ROP: Dumpster Diving in RNA-sequencing to find the source of 1 trillion reads across diverse adult human tissues

High-throughput RNA sequencing technologies provide an unprecedented opportunity to explore the individual transcriptome. Unmapped reads are a large and often overlooked output of standard RNA-seq analyses. Here, we present Read Origin Protocol (ROP), a tool for discovering the source of all reads originating from complex RNA molecules. We apply ROP to samples across 2630 individuals from 54 diverse human tissues. Our approach can account for 99.9% of 1 trillion reads of various read length. Additionally, we use ROP to investigate the functional mechanisms underlying connections between the immune system, microbiome, and disease.

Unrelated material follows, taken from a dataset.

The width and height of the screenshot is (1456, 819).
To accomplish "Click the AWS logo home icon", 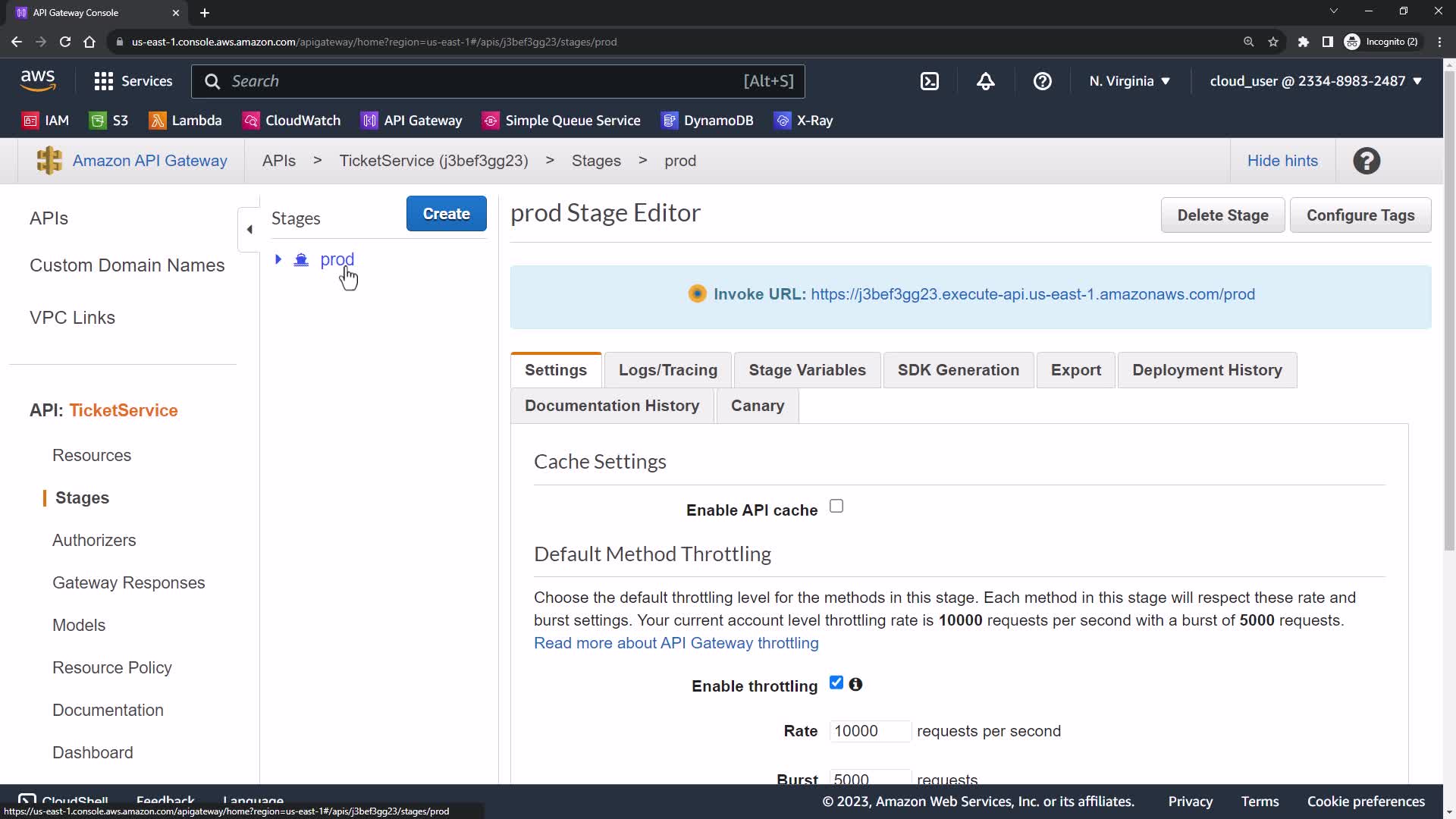I will pyautogui.click(x=38, y=80).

ROP is freely available at http://smangul1.github.io/rop/. During bronchoscopy airway epithelial brushings, samples were obtained from 3rd-4th generation bronchi. RNA was extracted from the epithelial brushing samples using the Qiagen RNeasy mini-kit (Qiagen, Valencia, CA), according to manufacturer's protocol. We used 100ng of isolated RNA from a total of 61 samples to construct ribo-depleted RNA-seq libraries using the TruSeq Stranded Total RNA with Ribo-Zero Human/Mouse/Rat library preparation kit, per manufacturer's protocol. Barcoded bronchial epithelial RNA-seq libraries were multiplexed and sequenced as 2 x 100bp paired-end reads on an Illumina HiSeq 2500. On average, 37 million reads were generated per sample. We excluded 12 samples from further analyses due to high ribosomal RNA read counts (library preparation failure), leaving a total of 49 samples suitable for further analyses.